That’s when, on La Chua trail, after surviving the vicious gator attacks, we spotted them (actually, Marie did, even though she didn’t realize what kind of bug it was). I was genuinely pleased.
When I tried to capture one, I forgot what I read, so I was very surprised when I found myself sprayed (fortunately on the skin of the hand) with a strongly odorant liquid. That was pretty funny. You can see on the gallery below that they looked pretty big compared to our hands.
We found several couples an the bushes along the trail but we also noticed a few isolated males on tree leaves. We didn’t see scores at the times but it really seemed like these isolated males were parasitized by some tachinid flies (probably Phasmophaga meridionalis). You can spot them on the pictures below.
As it happened, our favorite mascot in the lab was Freddy the praying mantis. It was named after Freddy Krueger, because when we were giving it preys, nothing was happening, except the next morning they were all gone.
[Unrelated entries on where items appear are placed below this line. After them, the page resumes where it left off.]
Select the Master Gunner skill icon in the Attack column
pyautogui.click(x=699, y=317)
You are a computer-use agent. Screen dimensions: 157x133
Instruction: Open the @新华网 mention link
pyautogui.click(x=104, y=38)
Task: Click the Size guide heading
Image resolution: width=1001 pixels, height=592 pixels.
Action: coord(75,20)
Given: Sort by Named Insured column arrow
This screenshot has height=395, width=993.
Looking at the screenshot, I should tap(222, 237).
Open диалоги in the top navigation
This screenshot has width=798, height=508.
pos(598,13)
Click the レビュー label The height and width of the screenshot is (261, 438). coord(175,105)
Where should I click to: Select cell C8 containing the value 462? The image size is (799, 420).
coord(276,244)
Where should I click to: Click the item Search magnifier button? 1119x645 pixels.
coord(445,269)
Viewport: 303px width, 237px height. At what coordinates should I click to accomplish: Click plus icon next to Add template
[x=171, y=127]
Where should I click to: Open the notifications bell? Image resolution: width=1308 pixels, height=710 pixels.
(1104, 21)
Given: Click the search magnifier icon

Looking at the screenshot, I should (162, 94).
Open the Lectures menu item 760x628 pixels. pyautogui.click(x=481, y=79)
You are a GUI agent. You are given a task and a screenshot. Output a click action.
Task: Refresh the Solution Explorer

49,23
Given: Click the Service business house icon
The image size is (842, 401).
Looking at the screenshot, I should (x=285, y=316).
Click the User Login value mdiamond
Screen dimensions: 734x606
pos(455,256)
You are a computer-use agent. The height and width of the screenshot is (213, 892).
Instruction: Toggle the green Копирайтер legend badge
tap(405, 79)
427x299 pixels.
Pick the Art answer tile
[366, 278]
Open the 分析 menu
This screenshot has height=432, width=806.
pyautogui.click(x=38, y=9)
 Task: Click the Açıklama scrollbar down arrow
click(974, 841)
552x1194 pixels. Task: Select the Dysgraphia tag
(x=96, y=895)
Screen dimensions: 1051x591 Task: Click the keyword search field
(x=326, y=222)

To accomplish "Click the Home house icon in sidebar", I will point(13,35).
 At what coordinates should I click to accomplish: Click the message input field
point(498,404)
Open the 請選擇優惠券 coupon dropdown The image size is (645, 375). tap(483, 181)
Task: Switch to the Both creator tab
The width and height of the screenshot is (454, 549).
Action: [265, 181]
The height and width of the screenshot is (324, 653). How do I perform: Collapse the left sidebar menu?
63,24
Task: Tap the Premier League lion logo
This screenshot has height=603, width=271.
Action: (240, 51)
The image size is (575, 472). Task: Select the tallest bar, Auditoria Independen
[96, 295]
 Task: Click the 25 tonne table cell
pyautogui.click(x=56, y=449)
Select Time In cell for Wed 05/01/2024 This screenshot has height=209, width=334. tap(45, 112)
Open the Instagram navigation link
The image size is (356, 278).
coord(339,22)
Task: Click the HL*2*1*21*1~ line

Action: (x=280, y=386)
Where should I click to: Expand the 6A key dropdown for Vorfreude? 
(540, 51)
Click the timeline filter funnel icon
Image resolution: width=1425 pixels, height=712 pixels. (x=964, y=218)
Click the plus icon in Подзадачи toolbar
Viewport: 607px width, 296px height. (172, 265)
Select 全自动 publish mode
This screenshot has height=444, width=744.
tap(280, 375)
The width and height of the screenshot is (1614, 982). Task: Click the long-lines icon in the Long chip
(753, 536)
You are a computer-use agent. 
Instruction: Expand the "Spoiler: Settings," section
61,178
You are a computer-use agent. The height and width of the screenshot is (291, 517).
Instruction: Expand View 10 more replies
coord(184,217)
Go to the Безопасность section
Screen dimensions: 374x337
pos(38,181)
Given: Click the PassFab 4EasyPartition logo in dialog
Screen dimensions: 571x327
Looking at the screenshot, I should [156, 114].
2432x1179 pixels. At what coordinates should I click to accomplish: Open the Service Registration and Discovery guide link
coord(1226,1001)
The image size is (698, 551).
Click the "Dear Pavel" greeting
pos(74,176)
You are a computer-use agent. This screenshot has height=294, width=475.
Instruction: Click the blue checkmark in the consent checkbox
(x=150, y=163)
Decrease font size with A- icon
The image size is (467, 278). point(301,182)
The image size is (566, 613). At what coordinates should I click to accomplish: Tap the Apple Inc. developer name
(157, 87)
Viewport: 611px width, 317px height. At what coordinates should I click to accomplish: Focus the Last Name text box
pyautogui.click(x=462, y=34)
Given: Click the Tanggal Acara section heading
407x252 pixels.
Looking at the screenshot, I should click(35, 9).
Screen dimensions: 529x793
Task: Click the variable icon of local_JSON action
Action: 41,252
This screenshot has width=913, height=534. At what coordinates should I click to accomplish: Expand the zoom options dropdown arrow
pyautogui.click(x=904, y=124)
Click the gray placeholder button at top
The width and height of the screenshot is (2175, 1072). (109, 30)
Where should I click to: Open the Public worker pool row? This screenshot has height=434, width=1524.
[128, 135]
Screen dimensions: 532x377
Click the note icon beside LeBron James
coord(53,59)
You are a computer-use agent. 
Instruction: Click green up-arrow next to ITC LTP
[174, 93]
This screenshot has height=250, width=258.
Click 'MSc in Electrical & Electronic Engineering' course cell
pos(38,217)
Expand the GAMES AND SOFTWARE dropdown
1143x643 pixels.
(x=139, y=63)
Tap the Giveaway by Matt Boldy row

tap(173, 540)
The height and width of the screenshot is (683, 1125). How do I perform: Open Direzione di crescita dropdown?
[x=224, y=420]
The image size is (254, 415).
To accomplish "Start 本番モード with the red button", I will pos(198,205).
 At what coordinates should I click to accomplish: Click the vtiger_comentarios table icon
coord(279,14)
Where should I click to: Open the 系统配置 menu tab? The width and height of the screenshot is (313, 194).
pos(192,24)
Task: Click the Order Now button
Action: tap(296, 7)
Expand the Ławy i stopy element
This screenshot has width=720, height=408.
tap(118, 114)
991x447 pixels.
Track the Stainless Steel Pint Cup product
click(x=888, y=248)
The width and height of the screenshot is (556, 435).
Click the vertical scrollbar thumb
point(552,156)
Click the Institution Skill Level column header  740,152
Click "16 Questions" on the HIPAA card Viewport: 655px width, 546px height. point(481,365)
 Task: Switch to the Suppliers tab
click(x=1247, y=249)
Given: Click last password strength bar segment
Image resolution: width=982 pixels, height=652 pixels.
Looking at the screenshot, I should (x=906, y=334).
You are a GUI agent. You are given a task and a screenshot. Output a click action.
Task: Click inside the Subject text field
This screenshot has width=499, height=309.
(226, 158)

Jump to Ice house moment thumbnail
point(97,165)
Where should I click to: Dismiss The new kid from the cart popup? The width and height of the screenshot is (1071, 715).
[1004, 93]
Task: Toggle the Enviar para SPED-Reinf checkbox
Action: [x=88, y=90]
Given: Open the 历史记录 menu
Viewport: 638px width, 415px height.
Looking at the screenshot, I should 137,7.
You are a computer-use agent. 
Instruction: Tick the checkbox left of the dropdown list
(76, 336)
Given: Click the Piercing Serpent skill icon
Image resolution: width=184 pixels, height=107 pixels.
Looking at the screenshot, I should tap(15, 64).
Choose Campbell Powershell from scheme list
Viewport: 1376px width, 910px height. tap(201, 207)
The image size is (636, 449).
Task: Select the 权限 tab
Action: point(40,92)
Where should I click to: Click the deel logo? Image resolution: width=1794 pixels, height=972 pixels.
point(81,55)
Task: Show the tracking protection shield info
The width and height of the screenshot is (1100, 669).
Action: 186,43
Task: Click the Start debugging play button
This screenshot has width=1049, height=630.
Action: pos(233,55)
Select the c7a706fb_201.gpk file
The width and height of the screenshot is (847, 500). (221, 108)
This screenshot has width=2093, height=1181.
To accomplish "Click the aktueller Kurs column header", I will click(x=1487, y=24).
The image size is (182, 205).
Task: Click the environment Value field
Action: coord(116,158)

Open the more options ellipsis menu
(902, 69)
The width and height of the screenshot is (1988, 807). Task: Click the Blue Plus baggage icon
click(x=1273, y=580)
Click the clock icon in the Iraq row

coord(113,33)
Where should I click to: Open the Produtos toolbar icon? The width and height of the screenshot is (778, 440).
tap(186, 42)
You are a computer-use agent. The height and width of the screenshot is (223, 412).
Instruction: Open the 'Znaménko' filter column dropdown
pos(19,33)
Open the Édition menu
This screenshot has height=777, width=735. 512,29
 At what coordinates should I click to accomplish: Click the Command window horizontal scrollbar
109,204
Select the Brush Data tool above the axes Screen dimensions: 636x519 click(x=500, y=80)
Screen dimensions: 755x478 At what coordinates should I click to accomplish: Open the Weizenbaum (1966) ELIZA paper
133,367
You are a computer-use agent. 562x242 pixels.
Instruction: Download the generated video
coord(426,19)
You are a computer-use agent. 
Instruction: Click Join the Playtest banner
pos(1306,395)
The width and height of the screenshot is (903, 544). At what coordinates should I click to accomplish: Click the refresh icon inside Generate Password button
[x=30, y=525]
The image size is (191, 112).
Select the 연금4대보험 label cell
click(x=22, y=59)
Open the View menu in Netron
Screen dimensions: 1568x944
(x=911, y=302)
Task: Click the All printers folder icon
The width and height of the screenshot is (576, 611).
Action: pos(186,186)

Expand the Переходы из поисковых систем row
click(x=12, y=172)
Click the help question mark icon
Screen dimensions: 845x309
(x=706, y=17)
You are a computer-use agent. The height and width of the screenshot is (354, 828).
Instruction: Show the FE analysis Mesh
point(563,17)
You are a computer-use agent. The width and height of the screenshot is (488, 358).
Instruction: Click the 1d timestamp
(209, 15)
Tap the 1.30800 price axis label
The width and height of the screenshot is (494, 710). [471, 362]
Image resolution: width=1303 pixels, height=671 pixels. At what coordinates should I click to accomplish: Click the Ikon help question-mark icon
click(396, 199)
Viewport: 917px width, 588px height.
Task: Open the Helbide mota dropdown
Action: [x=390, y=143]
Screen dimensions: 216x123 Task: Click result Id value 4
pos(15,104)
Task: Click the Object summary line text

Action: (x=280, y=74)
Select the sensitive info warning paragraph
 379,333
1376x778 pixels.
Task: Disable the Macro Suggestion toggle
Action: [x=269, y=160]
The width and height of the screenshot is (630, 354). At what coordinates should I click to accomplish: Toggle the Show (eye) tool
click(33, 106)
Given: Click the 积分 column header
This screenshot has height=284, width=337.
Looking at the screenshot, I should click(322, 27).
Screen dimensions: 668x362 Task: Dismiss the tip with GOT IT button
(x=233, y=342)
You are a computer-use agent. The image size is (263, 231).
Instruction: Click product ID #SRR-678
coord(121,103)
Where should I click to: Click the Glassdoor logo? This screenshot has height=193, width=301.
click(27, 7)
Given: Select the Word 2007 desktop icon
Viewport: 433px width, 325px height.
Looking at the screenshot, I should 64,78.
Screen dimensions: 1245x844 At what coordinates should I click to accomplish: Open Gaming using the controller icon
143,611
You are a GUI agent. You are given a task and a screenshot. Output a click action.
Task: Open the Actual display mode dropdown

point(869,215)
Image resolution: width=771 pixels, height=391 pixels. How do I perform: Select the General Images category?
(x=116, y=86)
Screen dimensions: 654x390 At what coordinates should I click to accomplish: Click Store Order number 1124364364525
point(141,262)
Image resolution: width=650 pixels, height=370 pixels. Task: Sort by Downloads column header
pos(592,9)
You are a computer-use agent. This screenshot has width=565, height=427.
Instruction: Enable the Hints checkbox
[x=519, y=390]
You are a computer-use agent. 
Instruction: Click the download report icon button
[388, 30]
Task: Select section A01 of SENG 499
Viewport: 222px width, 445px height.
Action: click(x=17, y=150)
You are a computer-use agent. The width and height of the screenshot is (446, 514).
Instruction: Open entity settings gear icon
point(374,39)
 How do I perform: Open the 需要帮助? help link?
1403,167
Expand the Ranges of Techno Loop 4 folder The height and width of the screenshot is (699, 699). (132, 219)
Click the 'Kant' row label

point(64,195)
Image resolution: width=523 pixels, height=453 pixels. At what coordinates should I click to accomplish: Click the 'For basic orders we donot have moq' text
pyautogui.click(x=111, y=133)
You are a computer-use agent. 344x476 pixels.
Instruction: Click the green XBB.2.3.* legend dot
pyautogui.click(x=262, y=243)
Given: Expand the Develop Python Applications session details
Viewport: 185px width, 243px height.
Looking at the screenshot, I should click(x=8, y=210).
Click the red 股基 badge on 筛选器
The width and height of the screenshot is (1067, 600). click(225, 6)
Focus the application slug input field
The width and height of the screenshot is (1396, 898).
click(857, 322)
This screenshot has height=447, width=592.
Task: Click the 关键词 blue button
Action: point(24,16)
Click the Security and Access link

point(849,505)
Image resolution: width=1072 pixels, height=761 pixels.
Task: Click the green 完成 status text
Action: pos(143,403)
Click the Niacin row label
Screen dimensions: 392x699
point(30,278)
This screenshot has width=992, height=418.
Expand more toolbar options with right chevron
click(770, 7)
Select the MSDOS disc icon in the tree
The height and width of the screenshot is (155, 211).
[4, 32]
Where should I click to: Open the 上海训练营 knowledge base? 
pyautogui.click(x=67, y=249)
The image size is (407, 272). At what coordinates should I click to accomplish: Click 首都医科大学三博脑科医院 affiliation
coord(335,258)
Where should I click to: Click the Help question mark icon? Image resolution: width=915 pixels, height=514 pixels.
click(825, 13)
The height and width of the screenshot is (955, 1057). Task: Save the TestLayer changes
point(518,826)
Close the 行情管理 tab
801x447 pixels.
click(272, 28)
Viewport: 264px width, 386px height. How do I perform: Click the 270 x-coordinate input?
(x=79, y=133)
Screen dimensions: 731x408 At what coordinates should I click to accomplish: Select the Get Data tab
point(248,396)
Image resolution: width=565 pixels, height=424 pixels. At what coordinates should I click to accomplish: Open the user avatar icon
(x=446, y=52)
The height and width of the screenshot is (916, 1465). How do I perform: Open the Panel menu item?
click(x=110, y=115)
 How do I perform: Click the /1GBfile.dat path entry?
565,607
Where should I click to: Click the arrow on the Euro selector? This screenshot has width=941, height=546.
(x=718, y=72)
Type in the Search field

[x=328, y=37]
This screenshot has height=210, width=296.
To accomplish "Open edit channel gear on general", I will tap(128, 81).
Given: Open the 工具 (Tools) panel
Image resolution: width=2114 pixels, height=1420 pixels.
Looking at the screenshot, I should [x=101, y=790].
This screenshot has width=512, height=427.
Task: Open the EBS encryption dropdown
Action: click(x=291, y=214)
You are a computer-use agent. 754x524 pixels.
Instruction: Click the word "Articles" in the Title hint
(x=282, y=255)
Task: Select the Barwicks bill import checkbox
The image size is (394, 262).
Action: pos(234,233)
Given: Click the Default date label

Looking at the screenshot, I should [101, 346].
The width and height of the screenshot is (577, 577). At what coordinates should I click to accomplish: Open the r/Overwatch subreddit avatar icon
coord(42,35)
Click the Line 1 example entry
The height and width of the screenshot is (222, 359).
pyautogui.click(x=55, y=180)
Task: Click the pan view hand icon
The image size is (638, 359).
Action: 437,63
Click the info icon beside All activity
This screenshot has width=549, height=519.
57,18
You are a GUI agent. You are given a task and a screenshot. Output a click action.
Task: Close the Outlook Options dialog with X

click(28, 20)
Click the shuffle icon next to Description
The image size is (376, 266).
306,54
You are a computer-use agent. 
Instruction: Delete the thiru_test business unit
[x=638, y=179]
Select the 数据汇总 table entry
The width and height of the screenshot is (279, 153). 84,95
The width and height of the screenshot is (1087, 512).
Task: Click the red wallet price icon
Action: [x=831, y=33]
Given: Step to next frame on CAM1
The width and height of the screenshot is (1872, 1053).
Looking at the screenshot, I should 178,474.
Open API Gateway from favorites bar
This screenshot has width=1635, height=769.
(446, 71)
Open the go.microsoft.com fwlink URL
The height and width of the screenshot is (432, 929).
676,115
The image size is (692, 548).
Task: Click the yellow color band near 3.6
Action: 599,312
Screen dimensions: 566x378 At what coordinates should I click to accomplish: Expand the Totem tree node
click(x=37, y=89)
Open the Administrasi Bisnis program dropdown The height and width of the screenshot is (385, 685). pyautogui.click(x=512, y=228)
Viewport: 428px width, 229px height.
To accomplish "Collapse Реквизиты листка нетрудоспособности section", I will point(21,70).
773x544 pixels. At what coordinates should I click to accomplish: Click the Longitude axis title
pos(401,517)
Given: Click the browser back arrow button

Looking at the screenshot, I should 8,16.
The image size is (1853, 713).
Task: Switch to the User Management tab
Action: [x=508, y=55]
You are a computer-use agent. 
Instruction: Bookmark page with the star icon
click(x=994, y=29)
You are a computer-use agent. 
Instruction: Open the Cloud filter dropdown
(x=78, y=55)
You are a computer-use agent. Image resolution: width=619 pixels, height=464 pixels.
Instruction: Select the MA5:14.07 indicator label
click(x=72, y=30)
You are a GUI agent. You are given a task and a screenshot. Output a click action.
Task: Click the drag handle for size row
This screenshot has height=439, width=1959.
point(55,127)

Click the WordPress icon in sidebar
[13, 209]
We have several Mantodea species in France, and I personally had in culture Mantis religiosa (the regular praying mantis), Iris oratoria, a close relative, and more unusual, a small (about an inch long for the adult female) pale Ameles decolor, and finally my favorite one, in the Empusinae family : the Empusa pennata, a devil looking mantis.
On La Chua trail, I was really happy to spot two species unknown to me.
First : Brunneria borealis, a wingless parthenogenetic mantis with very peculiar antennae.
Second : Thesprotia graminis (see here and here) or grass-like mantis. We spotted a few of them on the wooden planks above the basins. Way smaller than Brunneria, they were quite rapidly moving around, hiding under the handrail, with their front legs extended (and not folded like most « praying » mantises) similar to what a phasmid would do. And indeed it really looked like a pale brown stick. It seemed that we spotted a wingless female (cued also by the small antennae).
You can see below how happy I am to hold this little mantis.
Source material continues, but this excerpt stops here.